Elizabeth "Suzie" Wilf remembers having nowhere else to hide from the Germans. Aunts, uncles, cousins, a grandmother, friends she went to school with, all had been led away, never to be seen again.
"When the Germans came, the Jews were put in the ghetto, an encircled barrier," she said. "From time to time, the Germans would come in and do a roundup. My parents decided it eventually would happen to us."
Suzie is mother to Vikings owners Zygi and Mark Wilf. In 1943, she was a child living with parents Markus and Miriam Fisch and younger brother Erwin in Lvov, Poland.
Hitler's Nazi regime, which started World War II with the invasion of Poland in 1939, sent many of the Jews from the Lvov ghetto to the Belzec death camp about 55 miles away. More than 500,000 of the 6 million Jews killed during the Holocaust perished at Belzec from March 1942 to June 1943.
But fate and a brave, resourceful woman named Miriam would preserve the family's lineage. Because of Miriam, Zygi and Mark will root against their boyhood idols, the New York Giants, from the opposite owners' box at TCF Bank Stadium on Sunday night. Because of Miriam, Zygi and Mark exist. Period.

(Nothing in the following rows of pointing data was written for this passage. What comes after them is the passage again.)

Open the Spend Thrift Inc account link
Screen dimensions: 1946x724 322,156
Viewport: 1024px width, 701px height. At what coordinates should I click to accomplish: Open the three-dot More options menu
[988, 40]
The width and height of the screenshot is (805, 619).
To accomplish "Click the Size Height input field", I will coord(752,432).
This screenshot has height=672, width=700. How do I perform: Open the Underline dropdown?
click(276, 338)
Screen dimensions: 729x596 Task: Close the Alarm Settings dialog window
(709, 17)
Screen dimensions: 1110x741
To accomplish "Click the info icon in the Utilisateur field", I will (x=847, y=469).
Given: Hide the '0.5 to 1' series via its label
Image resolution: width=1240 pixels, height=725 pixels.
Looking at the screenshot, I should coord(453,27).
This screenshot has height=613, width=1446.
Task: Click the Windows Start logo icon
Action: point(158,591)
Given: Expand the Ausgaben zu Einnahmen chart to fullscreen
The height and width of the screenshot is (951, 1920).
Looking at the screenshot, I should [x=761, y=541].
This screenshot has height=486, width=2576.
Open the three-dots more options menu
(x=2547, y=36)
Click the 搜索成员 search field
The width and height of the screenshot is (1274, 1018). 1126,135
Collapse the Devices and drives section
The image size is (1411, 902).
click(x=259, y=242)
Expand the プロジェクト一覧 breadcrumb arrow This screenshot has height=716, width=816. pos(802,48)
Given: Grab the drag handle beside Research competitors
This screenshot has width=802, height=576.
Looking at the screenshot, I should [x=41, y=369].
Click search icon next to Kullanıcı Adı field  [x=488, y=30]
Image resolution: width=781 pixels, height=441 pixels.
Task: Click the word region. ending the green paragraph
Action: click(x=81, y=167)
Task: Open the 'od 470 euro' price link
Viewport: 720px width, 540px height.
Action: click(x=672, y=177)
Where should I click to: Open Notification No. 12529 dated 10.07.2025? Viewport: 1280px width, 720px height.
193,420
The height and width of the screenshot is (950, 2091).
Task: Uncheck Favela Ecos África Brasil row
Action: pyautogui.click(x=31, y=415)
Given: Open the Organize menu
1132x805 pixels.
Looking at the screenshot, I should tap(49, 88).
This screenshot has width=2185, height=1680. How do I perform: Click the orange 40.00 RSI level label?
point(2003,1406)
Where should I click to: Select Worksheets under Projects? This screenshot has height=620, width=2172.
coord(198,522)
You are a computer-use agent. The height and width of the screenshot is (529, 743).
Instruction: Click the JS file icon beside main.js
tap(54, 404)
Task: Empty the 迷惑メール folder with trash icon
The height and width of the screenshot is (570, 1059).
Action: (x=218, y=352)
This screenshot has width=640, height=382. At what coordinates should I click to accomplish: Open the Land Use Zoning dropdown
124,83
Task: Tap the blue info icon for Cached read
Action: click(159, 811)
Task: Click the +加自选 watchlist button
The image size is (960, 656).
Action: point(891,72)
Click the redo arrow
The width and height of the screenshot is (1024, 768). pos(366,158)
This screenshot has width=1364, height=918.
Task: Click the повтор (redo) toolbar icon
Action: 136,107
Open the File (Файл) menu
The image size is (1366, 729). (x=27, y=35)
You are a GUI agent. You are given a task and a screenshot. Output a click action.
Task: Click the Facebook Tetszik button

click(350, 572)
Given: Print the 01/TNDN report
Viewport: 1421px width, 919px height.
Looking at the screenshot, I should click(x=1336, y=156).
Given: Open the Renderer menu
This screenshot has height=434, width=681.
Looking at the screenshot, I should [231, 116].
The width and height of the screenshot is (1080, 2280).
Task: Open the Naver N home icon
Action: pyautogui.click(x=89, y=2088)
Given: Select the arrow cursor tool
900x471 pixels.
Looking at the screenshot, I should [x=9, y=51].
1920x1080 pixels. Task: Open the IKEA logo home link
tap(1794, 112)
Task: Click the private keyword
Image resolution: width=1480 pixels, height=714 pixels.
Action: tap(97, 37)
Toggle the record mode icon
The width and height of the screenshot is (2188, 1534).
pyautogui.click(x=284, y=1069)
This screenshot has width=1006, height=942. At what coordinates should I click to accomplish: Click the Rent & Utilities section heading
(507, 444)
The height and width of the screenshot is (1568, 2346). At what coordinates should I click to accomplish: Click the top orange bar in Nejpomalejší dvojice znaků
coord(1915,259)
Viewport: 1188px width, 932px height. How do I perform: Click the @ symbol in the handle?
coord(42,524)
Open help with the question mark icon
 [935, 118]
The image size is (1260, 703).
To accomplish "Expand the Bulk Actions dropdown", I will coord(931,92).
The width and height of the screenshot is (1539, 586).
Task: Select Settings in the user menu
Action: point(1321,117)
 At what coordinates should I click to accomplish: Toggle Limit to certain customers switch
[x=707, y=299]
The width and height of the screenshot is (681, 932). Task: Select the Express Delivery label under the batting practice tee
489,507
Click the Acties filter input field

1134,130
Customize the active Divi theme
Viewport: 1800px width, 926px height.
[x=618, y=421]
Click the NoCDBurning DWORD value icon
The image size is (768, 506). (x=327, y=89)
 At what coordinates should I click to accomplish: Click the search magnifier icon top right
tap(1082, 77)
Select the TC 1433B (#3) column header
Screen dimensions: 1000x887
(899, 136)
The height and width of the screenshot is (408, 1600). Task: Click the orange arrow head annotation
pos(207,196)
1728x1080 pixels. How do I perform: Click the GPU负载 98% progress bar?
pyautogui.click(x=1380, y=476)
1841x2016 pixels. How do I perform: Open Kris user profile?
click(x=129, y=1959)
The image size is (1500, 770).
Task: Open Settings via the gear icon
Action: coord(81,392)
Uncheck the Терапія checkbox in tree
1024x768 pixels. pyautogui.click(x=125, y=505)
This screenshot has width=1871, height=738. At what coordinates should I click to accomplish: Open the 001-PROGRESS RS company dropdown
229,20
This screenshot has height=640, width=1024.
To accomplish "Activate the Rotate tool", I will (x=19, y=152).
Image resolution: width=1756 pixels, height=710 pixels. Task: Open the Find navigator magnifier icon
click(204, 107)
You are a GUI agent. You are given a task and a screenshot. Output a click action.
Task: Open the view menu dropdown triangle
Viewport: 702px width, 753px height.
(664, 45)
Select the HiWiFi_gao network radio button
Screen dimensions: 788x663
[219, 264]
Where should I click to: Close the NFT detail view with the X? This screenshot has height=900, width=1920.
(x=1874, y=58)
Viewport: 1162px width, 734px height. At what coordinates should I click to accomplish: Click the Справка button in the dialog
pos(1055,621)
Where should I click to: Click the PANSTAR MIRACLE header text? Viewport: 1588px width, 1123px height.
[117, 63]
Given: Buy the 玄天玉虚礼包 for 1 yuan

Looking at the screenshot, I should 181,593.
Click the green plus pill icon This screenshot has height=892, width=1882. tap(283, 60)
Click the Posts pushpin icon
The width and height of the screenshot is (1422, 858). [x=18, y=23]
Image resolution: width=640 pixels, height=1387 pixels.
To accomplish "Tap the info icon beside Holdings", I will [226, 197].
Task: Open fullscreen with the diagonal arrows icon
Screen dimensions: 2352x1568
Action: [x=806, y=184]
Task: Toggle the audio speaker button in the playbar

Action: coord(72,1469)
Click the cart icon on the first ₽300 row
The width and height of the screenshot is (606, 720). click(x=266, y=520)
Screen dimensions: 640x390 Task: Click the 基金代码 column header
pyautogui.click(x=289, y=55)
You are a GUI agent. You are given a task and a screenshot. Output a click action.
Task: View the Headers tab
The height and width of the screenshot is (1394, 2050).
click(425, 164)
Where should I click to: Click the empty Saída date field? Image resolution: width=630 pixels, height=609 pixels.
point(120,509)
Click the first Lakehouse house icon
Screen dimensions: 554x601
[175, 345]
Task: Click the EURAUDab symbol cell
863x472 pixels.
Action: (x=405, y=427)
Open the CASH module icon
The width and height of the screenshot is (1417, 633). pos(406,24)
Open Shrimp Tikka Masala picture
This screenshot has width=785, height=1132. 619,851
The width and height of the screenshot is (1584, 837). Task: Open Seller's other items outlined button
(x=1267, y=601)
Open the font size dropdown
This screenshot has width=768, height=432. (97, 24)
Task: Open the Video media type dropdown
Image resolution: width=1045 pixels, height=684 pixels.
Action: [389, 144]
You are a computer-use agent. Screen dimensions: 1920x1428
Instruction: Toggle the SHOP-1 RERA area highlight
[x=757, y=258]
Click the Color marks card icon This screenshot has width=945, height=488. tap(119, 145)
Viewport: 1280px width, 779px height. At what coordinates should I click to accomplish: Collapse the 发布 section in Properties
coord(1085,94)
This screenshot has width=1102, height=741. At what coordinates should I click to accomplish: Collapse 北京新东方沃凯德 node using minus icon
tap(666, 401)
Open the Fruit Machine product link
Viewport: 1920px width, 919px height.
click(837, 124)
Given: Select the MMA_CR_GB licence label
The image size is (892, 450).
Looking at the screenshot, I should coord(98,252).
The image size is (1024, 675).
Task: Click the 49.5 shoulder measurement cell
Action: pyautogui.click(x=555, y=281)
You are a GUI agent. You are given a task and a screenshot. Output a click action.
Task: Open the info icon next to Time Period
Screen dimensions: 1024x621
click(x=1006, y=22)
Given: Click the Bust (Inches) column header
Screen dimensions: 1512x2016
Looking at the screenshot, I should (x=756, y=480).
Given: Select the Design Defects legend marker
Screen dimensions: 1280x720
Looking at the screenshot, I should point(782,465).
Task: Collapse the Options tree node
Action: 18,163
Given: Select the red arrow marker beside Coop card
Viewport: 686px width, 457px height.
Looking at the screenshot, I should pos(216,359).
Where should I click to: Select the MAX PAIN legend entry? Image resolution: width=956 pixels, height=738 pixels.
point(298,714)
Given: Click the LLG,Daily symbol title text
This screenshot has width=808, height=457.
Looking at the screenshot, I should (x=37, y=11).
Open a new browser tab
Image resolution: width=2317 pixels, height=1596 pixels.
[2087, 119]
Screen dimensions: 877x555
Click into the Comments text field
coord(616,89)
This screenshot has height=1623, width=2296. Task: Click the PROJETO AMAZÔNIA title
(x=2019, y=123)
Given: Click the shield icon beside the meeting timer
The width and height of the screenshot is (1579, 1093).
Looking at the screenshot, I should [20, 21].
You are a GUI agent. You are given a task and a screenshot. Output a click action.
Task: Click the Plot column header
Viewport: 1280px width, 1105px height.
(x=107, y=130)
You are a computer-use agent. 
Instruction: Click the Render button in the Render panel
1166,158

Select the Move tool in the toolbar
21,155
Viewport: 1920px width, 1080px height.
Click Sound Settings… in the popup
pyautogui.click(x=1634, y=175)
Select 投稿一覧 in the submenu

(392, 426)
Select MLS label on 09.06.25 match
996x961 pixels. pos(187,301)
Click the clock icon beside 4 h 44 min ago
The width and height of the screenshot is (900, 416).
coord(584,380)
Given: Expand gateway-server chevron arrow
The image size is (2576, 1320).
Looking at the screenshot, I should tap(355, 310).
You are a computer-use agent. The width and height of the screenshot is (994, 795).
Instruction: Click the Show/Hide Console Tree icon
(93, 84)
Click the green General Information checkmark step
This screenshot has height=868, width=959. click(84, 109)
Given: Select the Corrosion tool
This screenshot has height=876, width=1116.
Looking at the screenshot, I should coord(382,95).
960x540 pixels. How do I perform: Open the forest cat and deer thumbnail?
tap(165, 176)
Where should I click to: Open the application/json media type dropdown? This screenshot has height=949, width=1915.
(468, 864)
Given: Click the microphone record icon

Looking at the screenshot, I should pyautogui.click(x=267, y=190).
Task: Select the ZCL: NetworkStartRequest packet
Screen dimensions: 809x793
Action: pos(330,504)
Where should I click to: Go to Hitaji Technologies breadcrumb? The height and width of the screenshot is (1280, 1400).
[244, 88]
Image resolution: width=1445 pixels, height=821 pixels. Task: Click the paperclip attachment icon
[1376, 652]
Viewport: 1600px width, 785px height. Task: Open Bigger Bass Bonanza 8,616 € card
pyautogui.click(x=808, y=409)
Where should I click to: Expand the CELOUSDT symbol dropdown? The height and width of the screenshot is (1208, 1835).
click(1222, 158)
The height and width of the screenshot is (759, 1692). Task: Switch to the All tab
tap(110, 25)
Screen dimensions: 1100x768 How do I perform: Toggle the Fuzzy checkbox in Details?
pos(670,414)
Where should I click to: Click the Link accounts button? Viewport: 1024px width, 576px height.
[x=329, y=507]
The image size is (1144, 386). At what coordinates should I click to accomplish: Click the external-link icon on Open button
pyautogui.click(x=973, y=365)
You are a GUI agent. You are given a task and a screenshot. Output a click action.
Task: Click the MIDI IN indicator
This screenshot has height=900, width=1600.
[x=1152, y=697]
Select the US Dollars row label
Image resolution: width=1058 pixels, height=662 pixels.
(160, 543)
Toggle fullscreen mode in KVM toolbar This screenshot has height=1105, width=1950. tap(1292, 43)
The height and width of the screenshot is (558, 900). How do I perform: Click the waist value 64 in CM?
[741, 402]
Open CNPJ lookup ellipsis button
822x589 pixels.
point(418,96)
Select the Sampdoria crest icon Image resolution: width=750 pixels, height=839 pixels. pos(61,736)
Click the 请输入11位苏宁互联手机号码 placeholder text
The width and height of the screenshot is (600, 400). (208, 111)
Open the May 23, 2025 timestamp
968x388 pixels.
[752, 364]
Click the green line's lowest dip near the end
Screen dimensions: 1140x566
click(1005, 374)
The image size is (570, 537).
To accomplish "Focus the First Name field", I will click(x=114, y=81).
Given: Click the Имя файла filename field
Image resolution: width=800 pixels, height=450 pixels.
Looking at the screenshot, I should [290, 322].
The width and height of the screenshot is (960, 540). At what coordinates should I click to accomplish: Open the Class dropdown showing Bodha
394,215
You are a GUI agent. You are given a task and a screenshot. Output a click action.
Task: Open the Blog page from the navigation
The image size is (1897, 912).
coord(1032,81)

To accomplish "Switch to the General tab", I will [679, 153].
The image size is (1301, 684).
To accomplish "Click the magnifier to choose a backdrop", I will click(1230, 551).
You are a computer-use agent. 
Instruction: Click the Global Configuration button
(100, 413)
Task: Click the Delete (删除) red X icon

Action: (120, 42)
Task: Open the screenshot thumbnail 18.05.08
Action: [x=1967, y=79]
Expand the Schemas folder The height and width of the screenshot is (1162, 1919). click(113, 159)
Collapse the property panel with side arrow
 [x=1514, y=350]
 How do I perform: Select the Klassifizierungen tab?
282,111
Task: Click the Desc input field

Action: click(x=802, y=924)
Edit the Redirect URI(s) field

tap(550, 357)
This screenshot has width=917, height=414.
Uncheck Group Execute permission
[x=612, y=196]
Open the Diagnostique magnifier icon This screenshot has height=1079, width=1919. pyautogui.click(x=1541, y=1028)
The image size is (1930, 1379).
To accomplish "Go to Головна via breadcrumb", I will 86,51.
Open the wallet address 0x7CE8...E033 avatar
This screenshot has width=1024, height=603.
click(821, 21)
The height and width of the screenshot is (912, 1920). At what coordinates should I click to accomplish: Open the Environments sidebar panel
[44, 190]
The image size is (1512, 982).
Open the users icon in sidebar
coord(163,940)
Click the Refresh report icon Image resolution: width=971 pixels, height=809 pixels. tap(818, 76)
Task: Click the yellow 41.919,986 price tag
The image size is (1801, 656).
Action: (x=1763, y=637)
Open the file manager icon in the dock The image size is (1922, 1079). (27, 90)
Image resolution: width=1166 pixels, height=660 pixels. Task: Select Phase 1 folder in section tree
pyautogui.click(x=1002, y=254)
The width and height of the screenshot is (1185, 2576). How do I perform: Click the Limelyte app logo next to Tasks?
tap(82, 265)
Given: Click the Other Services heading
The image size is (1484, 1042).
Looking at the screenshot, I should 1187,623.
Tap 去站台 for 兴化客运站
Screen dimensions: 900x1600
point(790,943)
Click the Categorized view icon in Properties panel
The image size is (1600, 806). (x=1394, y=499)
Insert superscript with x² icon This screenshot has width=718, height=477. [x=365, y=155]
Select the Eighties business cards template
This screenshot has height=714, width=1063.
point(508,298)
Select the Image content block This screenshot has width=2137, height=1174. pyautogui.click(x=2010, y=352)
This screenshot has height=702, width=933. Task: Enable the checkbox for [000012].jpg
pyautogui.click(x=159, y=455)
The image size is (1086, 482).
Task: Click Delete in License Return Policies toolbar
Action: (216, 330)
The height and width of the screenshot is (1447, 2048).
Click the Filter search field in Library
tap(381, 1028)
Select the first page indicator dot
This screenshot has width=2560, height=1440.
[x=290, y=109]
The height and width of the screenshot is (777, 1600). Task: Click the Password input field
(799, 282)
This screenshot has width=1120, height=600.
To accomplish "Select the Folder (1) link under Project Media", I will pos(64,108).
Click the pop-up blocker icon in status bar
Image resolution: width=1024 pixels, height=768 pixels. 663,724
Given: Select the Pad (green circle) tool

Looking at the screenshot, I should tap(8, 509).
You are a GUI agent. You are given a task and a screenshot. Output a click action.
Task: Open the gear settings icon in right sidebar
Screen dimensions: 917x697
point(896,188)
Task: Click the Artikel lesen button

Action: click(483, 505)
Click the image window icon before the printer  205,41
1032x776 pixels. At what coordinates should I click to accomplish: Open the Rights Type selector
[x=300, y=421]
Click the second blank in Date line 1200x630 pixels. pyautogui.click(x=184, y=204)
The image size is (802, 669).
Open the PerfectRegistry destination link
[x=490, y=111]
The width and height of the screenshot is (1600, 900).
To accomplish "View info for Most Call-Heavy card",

"She really rescued the family," Mark said. "She had the strength and luck to do it. She lived a long life, and I was close to her. She is one of the heroes of my life."
With the help of a Jewish militiaman, Miriam obtained documents identifying her to the Gestapo as a Christian woman with two Christian children.
"We wound up working for a woman who owned a farm, so we were able to hide my father in the barn under the floor boards," Suzie said. "Nearly two years we spent on that farm. That's where we were when we were liberated after the war."